Ancak bu arada stratejik müttefiklerini ayrıştırarak elini zayıflatıyor.
Kuşak Yol Projesi ile doğu, batı eko sistemini kökten sarsıyor. Dünya nüfusunun üçte ikisi, dünya ticaretinin yüzde 60'ı Pekin'den Londra'ya kadar bir bağlantının içine giriyor. Deniz yoluna dayalı 500 yıllık sistem, demiryoluna kayıyor. 3 ayda pazarlara ulaşan malların 2 haftadan kısa sürede, daha ucuza tüketiciye ulaşacağı bir dünya kuruluyor.
Kuşak Yol Projesi'nin orta noktası Anadolu'dan geçiyor ve Çin'den sonra buna en hazır ülke Türkiye.

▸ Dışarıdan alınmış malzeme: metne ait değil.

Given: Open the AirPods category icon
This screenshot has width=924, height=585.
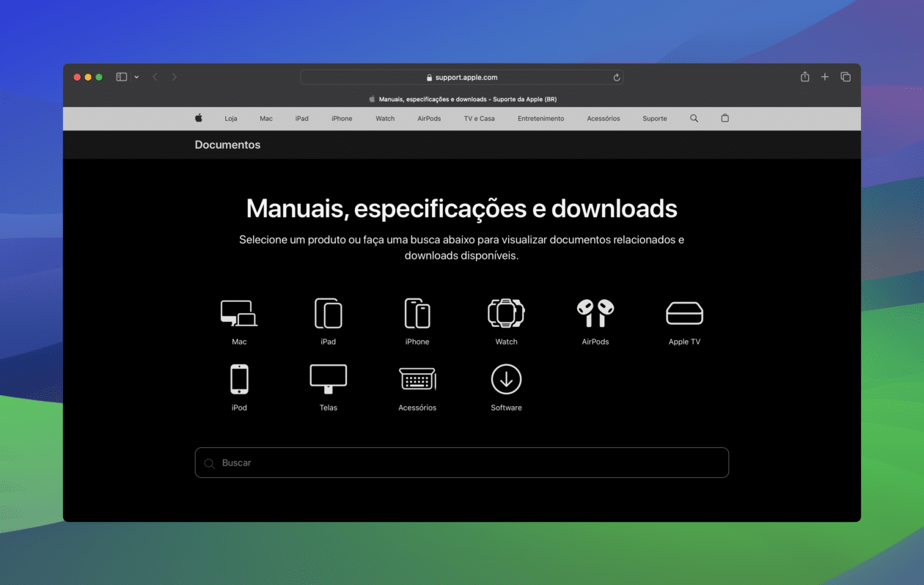Looking at the screenshot, I should [595, 312].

24 Haziran seçimleri ile birlikte Türkiye, yüklerinden kurtulduğu, hızlı karar alıp, uygulayabildiği bir dönemin kapısını araladı. Tam da bu nedenle Türkiye, 1990'ların ekonomik, siyasi, dış politik kodları ile okunabilecek bir ülke değil. Kafalar değişmek zorunda. Ve Türkiye, güçlü bir kazan-kazan dönemi vaat ediyor.